The brain uses sensory input to construct schemas that may not represent the real world accurately. It fills in missing information. It creates visual illusions. Attention is selective: we think we are aware of everything in our environment; but we aren’t. We see things (pareidolia) and hear things (apparent words in random noise) that are not really there. We sometimes confuse mental imagery with external reality. So, we need to be cautious when basing a belief entirely on what our senses tell us.

Memory

Recent research has revealed how unreliable our memory is, even when we are most confident that we are remembering correctly.
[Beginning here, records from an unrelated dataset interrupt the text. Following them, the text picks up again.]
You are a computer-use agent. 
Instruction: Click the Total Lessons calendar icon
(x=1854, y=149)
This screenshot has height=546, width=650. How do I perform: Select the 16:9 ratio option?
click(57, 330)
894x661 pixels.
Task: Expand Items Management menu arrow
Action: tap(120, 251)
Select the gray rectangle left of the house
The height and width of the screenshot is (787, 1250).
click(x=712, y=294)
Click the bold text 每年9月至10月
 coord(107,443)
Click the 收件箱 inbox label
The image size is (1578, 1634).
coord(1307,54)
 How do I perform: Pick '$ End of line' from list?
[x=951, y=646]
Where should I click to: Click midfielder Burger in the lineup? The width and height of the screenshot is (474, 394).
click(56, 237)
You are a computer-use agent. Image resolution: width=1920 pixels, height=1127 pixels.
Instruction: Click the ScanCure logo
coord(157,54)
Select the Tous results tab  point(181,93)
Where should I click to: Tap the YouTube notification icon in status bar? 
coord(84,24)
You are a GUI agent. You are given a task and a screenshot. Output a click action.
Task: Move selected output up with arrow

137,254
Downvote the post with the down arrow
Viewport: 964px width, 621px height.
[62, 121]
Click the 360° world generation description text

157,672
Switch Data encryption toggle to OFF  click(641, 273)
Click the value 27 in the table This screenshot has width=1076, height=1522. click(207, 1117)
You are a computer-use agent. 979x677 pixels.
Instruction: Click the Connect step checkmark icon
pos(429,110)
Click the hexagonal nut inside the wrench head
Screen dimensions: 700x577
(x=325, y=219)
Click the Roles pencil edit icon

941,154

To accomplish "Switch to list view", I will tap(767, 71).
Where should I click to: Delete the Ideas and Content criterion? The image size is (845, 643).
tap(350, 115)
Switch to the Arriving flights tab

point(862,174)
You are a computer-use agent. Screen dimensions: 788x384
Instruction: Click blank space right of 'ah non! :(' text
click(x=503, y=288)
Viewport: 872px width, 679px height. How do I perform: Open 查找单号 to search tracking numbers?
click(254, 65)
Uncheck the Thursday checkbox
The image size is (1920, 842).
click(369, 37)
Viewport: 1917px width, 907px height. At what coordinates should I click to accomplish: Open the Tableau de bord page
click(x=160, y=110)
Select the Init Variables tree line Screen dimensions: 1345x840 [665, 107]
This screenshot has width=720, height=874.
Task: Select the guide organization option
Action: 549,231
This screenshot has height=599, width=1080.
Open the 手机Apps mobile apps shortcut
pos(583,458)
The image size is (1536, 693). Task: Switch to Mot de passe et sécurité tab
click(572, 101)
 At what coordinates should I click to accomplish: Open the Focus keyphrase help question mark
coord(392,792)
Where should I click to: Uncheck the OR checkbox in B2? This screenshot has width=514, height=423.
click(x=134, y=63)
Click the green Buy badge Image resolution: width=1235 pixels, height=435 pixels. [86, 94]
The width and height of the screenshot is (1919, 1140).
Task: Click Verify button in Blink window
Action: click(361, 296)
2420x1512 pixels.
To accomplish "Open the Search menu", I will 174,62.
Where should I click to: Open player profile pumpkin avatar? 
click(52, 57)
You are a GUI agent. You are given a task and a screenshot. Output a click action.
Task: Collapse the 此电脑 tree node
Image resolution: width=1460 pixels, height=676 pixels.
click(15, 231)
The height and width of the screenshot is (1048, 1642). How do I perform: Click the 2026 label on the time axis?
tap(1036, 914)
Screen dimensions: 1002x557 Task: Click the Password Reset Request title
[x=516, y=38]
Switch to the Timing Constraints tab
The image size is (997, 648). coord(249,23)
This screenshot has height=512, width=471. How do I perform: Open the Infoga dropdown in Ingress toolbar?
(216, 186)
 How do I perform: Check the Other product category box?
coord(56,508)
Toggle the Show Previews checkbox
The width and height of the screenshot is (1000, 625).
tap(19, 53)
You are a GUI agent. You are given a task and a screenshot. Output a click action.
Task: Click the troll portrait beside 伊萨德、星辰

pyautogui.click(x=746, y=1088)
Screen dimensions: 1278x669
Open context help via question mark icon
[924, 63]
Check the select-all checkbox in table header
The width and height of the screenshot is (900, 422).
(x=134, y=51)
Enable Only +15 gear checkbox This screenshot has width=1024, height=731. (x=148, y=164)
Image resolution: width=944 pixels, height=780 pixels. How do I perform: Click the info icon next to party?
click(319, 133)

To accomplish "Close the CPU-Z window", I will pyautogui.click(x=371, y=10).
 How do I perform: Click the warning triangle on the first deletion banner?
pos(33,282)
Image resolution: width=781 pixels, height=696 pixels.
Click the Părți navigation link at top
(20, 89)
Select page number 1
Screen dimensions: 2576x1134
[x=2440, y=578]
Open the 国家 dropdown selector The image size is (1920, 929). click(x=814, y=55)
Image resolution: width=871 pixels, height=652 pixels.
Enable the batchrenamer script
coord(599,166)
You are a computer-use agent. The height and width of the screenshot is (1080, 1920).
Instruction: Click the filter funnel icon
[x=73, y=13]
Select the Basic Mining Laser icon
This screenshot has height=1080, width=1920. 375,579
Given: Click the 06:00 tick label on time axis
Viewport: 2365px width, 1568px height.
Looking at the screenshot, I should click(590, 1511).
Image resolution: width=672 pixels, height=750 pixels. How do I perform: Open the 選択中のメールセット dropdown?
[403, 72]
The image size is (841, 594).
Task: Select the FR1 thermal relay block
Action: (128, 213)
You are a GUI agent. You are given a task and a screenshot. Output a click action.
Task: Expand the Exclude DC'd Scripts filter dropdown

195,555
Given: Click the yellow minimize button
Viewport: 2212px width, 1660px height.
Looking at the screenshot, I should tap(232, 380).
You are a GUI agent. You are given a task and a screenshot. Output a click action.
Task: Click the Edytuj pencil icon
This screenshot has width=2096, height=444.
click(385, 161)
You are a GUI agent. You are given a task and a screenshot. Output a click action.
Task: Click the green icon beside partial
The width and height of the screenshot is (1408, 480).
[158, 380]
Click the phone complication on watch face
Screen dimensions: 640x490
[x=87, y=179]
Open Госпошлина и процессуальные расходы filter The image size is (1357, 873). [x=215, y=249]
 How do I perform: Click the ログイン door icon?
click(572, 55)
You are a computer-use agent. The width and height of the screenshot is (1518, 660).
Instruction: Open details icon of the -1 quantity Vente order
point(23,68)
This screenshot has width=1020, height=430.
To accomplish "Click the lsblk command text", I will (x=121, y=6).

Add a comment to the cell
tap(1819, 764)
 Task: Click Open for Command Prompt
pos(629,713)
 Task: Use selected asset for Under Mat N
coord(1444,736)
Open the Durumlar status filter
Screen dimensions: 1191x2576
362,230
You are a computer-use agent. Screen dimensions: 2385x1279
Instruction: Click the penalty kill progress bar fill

Memories are reconstructed each time we remember. Experiments have shown how easily false memories can be implanted and elaborated. Contaminating influences can distort our memories in various ways. Memories “recovered” under hypnosis are confabulations. Eyewitness testimony is notoriously unreliable. Errors and bias in memory have led to false convictions and ruined lives. So, memories should not be treated as unshakeable foundations for our beliefs.

Learning and feeling

Alcock explains how we learn through our own experience, through watching others, through what we are taught, and through what we read. Many beliefs are established in childhood: children soak up new information like a sponge. He covers classical conditioning, operant conditioning, reinforcement, superstitious conditioning, and the power of coincidence. He shows that we must trust others for most of our information, and discusses how we decide whom to trust. He shows how beliefs influence emotions and emotions influence beliefs. Belief in magical remedies can reduce despair when scientific medicine can’t provide a cure. Learning from others means we must trust their accuracy, reliability, and honesty, which leaves us open to error and manipulation. We must use critical thinking skills to help us separate fact from fiction.

-- there are some interesting parallels to Objectivist research.